- YOUR TASK: The material below holds a span beginning at the line with "Where should I click to: Click the 20150515" and ending at the line with "Given: Open the 2025". Quote that span exactly, both ends included, and only that span.

****

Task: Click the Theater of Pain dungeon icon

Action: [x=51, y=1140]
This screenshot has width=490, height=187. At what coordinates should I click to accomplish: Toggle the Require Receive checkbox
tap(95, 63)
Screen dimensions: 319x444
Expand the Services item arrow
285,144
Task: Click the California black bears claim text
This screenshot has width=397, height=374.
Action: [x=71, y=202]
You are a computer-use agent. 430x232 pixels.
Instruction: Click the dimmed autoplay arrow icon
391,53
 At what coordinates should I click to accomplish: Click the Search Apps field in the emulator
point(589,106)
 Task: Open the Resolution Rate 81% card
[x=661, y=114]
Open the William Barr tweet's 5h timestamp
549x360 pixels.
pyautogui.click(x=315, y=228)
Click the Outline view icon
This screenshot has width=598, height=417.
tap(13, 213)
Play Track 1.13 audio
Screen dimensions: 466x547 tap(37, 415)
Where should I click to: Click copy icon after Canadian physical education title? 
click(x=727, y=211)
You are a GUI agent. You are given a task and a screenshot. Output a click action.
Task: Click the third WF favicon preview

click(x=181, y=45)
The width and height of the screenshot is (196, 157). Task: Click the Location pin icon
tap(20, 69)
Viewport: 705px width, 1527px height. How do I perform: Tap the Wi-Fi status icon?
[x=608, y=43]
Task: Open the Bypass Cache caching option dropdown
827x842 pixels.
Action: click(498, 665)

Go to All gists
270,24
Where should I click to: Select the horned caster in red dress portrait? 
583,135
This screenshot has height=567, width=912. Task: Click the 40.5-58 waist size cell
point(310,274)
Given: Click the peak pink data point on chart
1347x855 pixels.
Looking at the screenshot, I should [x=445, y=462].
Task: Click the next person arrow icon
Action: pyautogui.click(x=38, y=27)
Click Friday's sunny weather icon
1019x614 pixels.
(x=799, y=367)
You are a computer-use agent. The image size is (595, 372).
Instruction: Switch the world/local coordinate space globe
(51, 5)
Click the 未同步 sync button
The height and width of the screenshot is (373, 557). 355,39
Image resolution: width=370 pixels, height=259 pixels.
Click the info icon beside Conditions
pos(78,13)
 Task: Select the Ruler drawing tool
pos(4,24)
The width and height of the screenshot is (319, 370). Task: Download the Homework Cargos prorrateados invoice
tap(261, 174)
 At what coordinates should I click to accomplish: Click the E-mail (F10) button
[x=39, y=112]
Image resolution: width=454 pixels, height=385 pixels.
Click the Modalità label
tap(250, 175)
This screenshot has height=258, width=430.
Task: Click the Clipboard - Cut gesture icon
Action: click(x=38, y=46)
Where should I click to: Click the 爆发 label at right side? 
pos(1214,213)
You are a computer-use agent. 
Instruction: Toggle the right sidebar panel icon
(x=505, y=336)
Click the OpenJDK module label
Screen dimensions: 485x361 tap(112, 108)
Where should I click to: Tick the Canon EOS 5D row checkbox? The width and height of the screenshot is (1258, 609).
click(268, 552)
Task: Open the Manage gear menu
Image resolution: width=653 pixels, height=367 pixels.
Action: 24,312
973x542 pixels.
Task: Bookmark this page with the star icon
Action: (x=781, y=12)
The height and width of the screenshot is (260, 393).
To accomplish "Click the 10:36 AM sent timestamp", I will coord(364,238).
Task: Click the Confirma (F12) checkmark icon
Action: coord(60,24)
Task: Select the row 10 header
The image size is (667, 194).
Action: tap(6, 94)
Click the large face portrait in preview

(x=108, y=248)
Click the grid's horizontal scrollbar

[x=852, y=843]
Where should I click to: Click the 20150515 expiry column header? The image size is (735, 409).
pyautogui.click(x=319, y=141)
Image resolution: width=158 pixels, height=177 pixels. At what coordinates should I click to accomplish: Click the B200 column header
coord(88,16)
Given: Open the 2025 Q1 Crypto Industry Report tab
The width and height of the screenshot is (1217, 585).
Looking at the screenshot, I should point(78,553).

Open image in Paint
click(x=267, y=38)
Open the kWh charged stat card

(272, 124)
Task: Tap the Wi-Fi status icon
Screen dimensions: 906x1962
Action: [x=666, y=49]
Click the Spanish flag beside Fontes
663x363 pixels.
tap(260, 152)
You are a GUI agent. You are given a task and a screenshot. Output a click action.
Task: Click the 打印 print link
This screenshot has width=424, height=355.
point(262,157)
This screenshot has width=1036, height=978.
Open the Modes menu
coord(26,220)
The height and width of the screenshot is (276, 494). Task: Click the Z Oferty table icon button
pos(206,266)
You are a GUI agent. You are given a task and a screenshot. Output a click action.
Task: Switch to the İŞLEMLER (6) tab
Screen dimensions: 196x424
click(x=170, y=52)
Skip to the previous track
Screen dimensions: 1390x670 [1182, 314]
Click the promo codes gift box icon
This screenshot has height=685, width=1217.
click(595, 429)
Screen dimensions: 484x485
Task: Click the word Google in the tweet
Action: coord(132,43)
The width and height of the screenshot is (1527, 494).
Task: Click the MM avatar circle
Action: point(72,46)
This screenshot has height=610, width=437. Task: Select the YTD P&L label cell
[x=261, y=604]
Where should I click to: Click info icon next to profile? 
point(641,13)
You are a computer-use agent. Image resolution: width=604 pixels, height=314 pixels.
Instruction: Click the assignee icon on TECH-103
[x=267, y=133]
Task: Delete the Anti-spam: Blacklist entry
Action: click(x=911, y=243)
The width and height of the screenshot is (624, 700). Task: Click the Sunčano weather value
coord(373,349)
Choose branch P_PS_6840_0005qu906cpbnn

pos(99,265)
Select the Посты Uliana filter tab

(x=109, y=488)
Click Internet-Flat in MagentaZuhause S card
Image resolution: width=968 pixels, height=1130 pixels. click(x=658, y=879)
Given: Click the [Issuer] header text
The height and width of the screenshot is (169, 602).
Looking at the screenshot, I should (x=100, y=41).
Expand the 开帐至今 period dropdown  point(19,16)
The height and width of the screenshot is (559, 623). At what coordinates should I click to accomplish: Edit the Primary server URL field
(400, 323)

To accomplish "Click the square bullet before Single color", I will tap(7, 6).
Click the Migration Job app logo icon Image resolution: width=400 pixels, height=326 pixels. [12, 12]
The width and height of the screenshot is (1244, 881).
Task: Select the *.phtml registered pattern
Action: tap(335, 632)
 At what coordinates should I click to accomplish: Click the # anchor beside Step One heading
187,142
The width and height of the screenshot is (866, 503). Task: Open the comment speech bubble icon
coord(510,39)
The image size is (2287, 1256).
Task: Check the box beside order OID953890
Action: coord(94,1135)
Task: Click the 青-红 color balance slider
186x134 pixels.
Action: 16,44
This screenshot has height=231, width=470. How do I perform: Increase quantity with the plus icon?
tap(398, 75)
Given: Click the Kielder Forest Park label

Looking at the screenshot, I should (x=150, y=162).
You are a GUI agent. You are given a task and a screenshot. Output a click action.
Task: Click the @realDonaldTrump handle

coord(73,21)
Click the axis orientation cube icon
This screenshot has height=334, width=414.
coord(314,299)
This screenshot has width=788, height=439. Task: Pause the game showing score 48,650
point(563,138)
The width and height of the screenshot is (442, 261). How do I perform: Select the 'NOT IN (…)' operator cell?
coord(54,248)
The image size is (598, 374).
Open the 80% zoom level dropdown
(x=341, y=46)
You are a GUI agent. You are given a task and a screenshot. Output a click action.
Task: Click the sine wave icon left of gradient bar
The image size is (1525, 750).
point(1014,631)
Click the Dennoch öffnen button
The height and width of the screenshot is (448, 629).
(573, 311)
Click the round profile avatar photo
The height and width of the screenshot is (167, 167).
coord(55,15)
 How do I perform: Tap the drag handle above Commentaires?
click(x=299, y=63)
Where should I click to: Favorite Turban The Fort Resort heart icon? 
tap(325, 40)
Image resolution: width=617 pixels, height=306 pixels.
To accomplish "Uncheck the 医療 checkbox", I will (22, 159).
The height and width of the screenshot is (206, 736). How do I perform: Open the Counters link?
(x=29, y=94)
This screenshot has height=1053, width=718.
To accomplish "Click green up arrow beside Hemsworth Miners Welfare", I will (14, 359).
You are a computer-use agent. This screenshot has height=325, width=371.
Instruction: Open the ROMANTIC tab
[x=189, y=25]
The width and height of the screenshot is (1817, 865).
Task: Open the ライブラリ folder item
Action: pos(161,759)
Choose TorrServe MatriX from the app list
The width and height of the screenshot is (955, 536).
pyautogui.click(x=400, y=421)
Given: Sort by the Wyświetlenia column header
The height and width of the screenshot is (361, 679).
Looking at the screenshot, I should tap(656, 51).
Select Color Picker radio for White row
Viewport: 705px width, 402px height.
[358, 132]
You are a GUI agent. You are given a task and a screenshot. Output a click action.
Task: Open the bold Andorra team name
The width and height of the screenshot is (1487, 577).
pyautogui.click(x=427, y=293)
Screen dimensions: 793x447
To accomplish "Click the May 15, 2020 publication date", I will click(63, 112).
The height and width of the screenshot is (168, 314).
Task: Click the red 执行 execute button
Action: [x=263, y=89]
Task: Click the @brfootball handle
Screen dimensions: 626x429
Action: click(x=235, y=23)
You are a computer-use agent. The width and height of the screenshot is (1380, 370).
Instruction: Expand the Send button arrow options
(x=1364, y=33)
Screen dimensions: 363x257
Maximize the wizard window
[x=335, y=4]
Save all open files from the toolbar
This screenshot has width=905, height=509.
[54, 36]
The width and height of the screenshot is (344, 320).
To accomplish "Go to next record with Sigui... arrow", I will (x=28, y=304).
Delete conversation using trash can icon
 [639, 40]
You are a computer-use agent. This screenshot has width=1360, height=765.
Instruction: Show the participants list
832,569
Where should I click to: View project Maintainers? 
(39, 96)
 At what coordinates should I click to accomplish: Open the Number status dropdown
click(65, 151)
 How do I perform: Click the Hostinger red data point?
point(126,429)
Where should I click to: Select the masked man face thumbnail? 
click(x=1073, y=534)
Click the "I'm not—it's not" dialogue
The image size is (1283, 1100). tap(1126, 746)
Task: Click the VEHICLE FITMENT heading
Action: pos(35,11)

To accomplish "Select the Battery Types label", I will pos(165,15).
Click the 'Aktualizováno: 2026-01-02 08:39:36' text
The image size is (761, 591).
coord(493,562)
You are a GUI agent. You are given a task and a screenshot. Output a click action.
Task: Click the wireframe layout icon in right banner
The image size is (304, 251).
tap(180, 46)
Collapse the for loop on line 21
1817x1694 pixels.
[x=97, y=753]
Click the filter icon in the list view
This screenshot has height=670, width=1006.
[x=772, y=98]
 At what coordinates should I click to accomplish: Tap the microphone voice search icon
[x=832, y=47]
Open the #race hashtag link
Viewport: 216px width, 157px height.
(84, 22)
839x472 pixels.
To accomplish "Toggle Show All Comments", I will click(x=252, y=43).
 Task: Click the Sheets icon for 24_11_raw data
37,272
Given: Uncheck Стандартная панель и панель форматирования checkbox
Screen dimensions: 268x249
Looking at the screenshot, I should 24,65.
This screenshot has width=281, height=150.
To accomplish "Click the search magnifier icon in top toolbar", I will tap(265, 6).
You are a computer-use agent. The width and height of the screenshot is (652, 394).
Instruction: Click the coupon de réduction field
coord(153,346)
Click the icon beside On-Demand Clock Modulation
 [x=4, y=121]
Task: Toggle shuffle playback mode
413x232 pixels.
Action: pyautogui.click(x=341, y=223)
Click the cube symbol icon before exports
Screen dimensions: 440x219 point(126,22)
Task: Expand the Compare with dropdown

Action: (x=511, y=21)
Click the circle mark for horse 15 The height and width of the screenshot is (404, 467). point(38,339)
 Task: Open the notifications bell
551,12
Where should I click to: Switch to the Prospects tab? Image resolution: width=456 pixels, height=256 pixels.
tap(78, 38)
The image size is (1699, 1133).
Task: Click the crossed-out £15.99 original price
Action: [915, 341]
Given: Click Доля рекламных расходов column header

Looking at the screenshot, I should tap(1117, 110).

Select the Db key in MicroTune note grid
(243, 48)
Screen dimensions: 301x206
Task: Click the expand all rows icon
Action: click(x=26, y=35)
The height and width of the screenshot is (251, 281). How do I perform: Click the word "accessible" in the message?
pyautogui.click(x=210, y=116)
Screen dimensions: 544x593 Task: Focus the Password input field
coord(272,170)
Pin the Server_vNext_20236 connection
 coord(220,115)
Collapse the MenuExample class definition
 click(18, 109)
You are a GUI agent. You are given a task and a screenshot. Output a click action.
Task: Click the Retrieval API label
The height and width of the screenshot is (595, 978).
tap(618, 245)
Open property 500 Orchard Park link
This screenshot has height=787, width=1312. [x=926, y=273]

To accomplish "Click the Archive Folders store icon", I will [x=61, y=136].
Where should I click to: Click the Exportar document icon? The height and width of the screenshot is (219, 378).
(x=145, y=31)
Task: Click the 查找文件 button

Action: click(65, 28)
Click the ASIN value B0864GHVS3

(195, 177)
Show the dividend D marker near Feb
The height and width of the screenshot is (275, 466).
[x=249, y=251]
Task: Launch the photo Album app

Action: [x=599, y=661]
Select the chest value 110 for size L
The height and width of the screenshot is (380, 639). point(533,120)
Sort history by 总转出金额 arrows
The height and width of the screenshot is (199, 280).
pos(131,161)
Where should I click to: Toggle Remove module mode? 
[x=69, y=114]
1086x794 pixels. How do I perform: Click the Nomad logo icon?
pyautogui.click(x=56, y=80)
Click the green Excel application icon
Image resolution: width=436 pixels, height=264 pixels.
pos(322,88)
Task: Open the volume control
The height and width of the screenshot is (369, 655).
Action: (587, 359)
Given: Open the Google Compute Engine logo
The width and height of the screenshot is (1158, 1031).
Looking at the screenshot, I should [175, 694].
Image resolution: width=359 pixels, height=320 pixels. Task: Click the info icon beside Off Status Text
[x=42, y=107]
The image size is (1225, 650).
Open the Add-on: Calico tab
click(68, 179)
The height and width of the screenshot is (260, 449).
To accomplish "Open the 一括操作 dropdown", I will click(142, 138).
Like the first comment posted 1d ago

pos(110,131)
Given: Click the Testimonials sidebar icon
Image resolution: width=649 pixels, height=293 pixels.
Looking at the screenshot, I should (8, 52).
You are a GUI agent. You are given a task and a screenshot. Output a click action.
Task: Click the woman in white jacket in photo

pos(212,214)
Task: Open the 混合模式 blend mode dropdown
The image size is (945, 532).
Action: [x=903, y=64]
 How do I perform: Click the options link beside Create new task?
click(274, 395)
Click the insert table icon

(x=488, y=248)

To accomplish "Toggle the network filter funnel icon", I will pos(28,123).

****

- ANSWER SPACE:
Where should I click to: Click the 20150515 expiry column header? The image size is (735, 409).
pyautogui.click(x=319, y=141)
Image resolution: width=158 pixels, height=177 pixels. At what coordinates should I click to accomplish: Click the B200 column header
coord(88,16)
Given: Open the 2025 Q1 Crypto Industry Report tab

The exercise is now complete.